Power-Bandwidth Tradeoff in Multiuser Relay Channels with Opportunistic Scheduling

TL;DR

This paper analyzes the energy and spectral efficiency tradeoff in multiuser relay channels with opportunistic scheduling, providing closed-form formulas and insights into the benefits of multihop relaying and multiuser diversity in dense networks.

Contribution

It offers a Shannon-theoretic analysis of the power-bandwidth tradeoff in multiuser relay channels, deriving accurate formulas for large user populations and regimes, highlighting conditions where relaying improves efficiency.

Findings

Closed-form formulas for energy and spectral efficiency in large user regimes

Relaying provides significant advantages in specific SNR and user density regimes

Multiuser diversity enhances the power-bandwidth tradeoff in dense networks

Abstract

The goal of this paper is to understand the key merits of multihop relaying techniques jointly in terms of their energy efficiency and spectral efficiency advantages in the presence of multiuser diversity gains from opportunistic (i.e., channel-aware) scheduling and identify the regimes and conditions in which relay-assisted multiuser communication provides a clear advantage over direct multiuser communication.
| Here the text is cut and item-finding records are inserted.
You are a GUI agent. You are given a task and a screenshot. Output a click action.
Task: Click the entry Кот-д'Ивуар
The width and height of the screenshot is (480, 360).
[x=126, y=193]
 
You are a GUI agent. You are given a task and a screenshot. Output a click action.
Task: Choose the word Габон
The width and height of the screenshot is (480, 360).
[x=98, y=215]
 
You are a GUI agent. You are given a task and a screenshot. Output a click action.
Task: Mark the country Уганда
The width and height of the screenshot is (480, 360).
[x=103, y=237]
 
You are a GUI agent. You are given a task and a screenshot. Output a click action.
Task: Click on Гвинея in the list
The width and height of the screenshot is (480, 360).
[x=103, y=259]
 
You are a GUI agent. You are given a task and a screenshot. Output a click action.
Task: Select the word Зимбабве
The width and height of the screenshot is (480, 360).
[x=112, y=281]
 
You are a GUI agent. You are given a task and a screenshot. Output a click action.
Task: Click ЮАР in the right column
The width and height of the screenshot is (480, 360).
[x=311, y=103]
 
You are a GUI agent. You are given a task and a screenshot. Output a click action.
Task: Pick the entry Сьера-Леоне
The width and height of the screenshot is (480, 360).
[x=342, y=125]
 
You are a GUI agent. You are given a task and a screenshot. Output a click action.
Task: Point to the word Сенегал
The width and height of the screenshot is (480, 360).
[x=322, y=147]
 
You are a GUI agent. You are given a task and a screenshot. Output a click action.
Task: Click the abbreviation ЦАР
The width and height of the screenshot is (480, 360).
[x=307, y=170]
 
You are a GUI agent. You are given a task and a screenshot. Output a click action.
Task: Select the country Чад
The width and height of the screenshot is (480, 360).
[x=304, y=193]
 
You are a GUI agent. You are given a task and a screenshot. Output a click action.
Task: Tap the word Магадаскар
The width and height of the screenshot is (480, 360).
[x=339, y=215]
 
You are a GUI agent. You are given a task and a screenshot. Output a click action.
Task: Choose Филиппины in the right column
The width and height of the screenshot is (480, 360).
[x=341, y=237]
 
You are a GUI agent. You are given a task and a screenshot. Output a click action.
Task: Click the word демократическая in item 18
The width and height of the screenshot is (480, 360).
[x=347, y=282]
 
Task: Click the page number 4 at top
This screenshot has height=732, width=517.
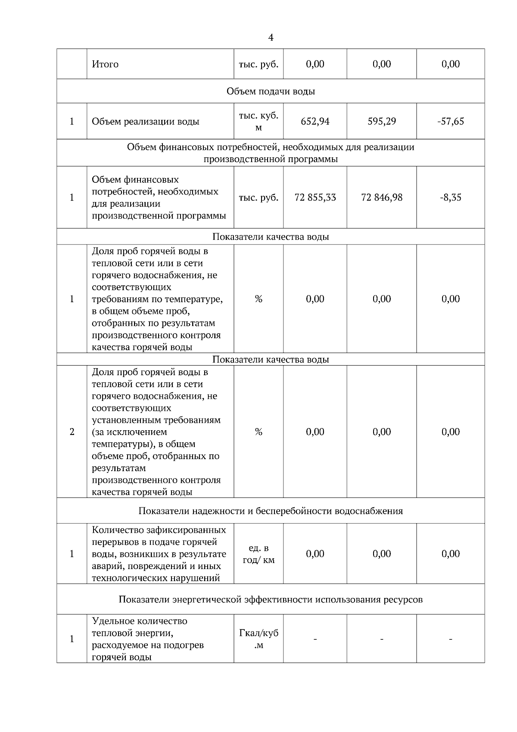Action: pyautogui.click(x=271, y=38)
For this purpose, we use Shannon-theoretic tools to analyze the tradeoff between energy efficiency and spectral efficiency (known as the power-bandwidth tradeoff) over a fading multiuser relay channel with $K$ users in the asymptotic regime of large (but finite) number of users (i.e., dense network). Benefiting from the extreme-value theoretic results of \cite{Oyman_isit07}, we characterize the power-bandwidth tradeoff and the associated energy and spectral efficiency measures of the bandwidth-limited high signal-to-noise ratio (SNR) and power-limited low SNR regimes, and utilize them in investigating the large system behavior of the multiuser relay channel as a function of the number of users and physical channel SNRs. Our analysis results in very accurate closed-form formulas in the large (but finite) $K$ regime that quantify energy and spectral efficiency performance, and provides insights on the impact of multihop relaying and multiuser diversity techniques on the power-bandwidth tradeoff.